The concept of architecture today has greatly expanded and its work is related to the constructions themselves, urban proposals and the idea of creating monumental sculptural volumes that seek to become the emblem of a city and part of the lives of its citizens and its visitors.
This is the case of the Mirror Pavilion located in the Vieux Port of Marseille. A creation from the Foster + Partners studio, that is, from the mind of Norman Foster, one of the most prestigious architects of our time with works as varied as the Shanghai Bank in Hong Kong or the Millennium Bridge in London.
Marseille Mirror Pavilion
A performance framed within the expansion and revitalization of the Vieux Port of Marseilles, a space considered World Heritage Site by UNESCO and that in 2013 it was remodeled in depth to become a great citizen space, pedestrianizing and eliminating a large part of the port's own constructions that were here. An intervention in which the landscape artist Michel Desvigne. participated
It is in this context that the creation of this Mirror Pavilion is framed, which in the words of Foster himself is a very simple building, adapted to the climate to create shade and that at the same time can accommodate insideevents such as markets or various performances.

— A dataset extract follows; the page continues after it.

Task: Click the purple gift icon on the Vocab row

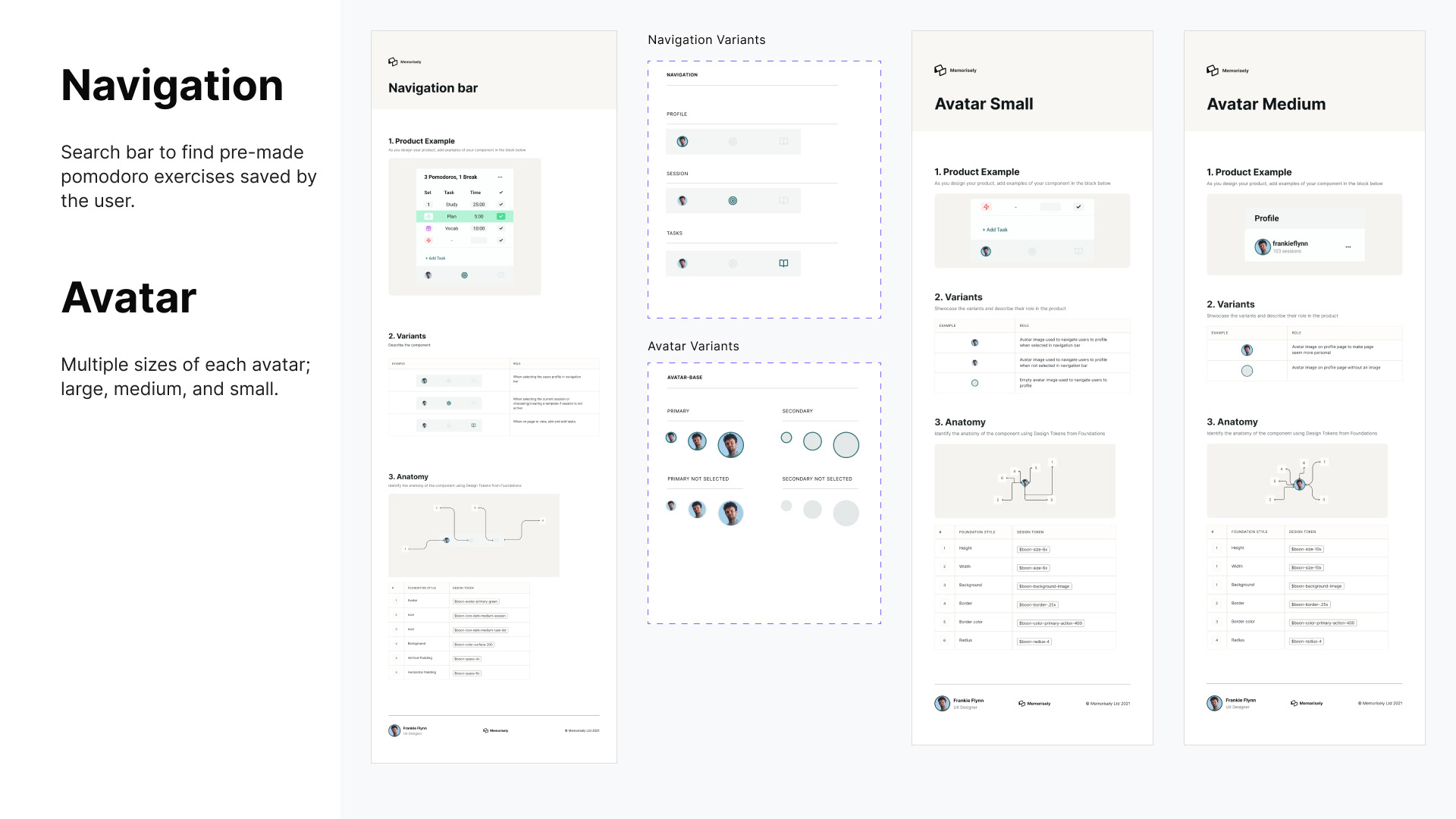Action: [x=428, y=228]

It is really a very simple structure, minimally invasive with the environment. The work consists of a high canopy with a surface area of 46 x 22 meters that rises from eight fine stainless steel pillars. The same material used in the cover sheet. But it is an extraordinarily polished steel, so that it becomes a mirror in which all passers-by are reflected, contemplating themselves from a zenithal point of view that is rarely visible to people. In a certain way it reminds us of the famous Chicago sculpture of The Cloud Gate, although in the case of the work of Marsella there is less play with the deformation as with the integration of people with other individuals and in the urban environment.
In this way it has become a real attraction in the city, since you have to go there to see yourself reflected. In other words, the viewer is integrated into the work of art, standing under it or looking at it from around him, to see how its reflection expands beyond its surface.
But it is not a structure that is only admirable when placed inside. It is also thought-provoking that such a simple structure, such as slender cylindrical pillars and a rectangular surface in height, can enhance both a historic space such as this one in the Old Port of Marseille, and at the same time be so inconspicuous from a distance, both from the streets that surround said port as by the sailors who arriveby boat to him.